Output guardrails work the same way.

Output guardrail example
import {
Agent,
run,
OutputGuardrailTripwireTriggered,
OutputGuardrail,
} from '@openai/agents';
import { z } from 'zod';
// The output by the main agent
const MessageOutput = z.object({ response: z.string() });
type MessageOutput = z.infer<typeof MessageOutput>;
// The output by the math guardrail agent
const MathOutput = z.object({ reasoning: z.string(), isMath: z.boolean() });
// The guardrail agent
const guardrailAgent = new Agent({
name: 'Guardrail check',
instructions: 'Check if the output includes any math.',
outputType: MathOutput,
});
// An output guardrail using an agent internally
const mathGuardrail: OutputGuardrail<typeof MessageOutput> = {
name: 'Math Guardrail',
async execute({ agentOutput, context }) {
const result = await run(guardrailAgent, agentOutput.response, {
context,
});
return {
outputInfo: result.finalOutput,
tripwireTriggered: result.finalOutput?.isMath ?? false,
};
},
};
const agent = new Agent({
name: 'Support agent',
instructions:
'You are a user support agent.
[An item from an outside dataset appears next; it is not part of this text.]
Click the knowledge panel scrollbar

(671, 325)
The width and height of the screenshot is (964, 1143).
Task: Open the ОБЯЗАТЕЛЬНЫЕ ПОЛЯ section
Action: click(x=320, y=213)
You help users with their questions.',
outputGuardrails: [mathGuardrail],
outputType: MessageOutput,
});
async function main() {
try {
const input = 'Hello, can you help me solve for x: 2x + 3 = 11?';
await run(agent, input);
console.log("Guardrail didn't trip - this is unexpected");
} catch (e) {
if (e instanceof OutputGuardrailTripwireTriggered) {
console.log('Math output guardrail tripped');
}
}
}
main().catch(console.error);

Tool input/output guardrails look like this:

Tool guardrails
import {
Agent,
ToolGuardrailFunctionOutputFactory,
defineToolInputGuardrail,
defineToolOutputGuardrail,
tool,
} from '@openai/agents';
import { z } from 'zod';
const blockSecrets = defineToolInputGuardrail({
name: 'block_secrets',
run: async ({ toolCall }) => {
const args = JSON.parse(toolCall.arguments) as { text?: string };
if (args.text?.includes('sk-')) {
return ToolGuardrailFunctionOutputFactory.rejectContent(
'Remove secrets before calling this tool.',
);
}
return ToolGuardrailFunctionOutputFactory.allow();
},
});
const redactOutput = defineToolOutputGuardrail({
name: 'redact_output',
run: async ({ output }) => {
const text = String(output ?? '');
if (text.includes('sk-')) {
return ToolGuardrailFunctionOutputFactory.rejectContent(
'Output contained sensitive data.',
);
}
return ToolGuardrailFunctionOutputFactory.allow();
},
});
const classifyTool = tool({
name: 'classify_text',
description: 'Classify text for internal routing.',
parameters: z.object({
text: z.string(),
}),
inputGuardrails: [blockSecrets],
outputGuardrails: [redactOutput],
execute: ({ text }) => `length:${text.length}`,
});
const agent = new Agent({
name: 'Classifier',
instructions: 'Classify incoming text.',
tools: [classifyTool],
});
void agent;
  1. guardrailAgent is used inside the guardrail functions.
  2. The guardrail function receives the agent input or output and returns the result.
  3. Extra information can be included in the guardrail result.
  4. agent defines the actual workflow where guardrails are applied.